(Beginning of Data for the task)

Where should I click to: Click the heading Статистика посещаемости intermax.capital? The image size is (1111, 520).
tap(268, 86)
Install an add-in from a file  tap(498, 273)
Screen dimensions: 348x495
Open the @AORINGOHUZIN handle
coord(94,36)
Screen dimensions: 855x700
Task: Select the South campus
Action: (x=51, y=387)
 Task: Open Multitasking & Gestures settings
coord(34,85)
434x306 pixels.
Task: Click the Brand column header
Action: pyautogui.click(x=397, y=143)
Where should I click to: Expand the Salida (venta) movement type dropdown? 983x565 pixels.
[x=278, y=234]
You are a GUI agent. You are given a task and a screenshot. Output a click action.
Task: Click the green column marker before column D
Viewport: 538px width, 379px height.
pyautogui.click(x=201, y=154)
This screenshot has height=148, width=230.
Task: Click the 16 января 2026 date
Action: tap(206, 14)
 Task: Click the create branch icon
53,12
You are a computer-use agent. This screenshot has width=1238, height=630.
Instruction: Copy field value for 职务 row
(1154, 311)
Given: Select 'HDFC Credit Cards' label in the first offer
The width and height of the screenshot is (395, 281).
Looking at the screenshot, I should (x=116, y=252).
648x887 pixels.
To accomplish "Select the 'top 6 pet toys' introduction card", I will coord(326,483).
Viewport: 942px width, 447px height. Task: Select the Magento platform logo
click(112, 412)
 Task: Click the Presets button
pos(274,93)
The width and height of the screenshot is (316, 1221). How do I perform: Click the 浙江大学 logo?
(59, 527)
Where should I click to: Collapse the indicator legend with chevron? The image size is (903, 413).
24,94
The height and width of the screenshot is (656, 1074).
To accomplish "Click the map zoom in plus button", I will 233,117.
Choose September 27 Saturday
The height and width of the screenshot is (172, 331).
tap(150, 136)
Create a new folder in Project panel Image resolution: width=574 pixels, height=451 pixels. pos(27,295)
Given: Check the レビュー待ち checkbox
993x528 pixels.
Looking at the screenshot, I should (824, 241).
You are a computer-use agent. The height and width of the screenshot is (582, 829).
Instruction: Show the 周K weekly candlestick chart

(End of Data for the task)

• _Problem to work on_:
Starting at the line that contains "The width and height of the screenshot is (316, 1221).", output each remaining line of the listing, the last line included, exactly as it appears.

• _Task output_:
The width and height of the screenshot is (316, 1221). How do I perform: Click the 浙江大学 logo?
(59, 527)
Where should I click to: Collapse the indicator legend with chevron? The image size is (903, 413).
24,94
The height and width of the screenshot is (656, 1074).
To accomplish "Click the map zoom in plus button", I will 233,117.
Choose September 27 Saturday
The height and width of the screenshot is (172, 331).
tap(150, 136)
Create a new folder in Project panel Image resolution: width=574 pixels, height=451 pixels. pos(27,295)
Given: Check the レビュー待ち checkbox
993x528 pixels.
Looking at the screenshot, I should (824, 241).
You are a computer-use agent. The height and width of the screenshot is (582, 829).
Instruction: Show the 周K weekly candlestick chart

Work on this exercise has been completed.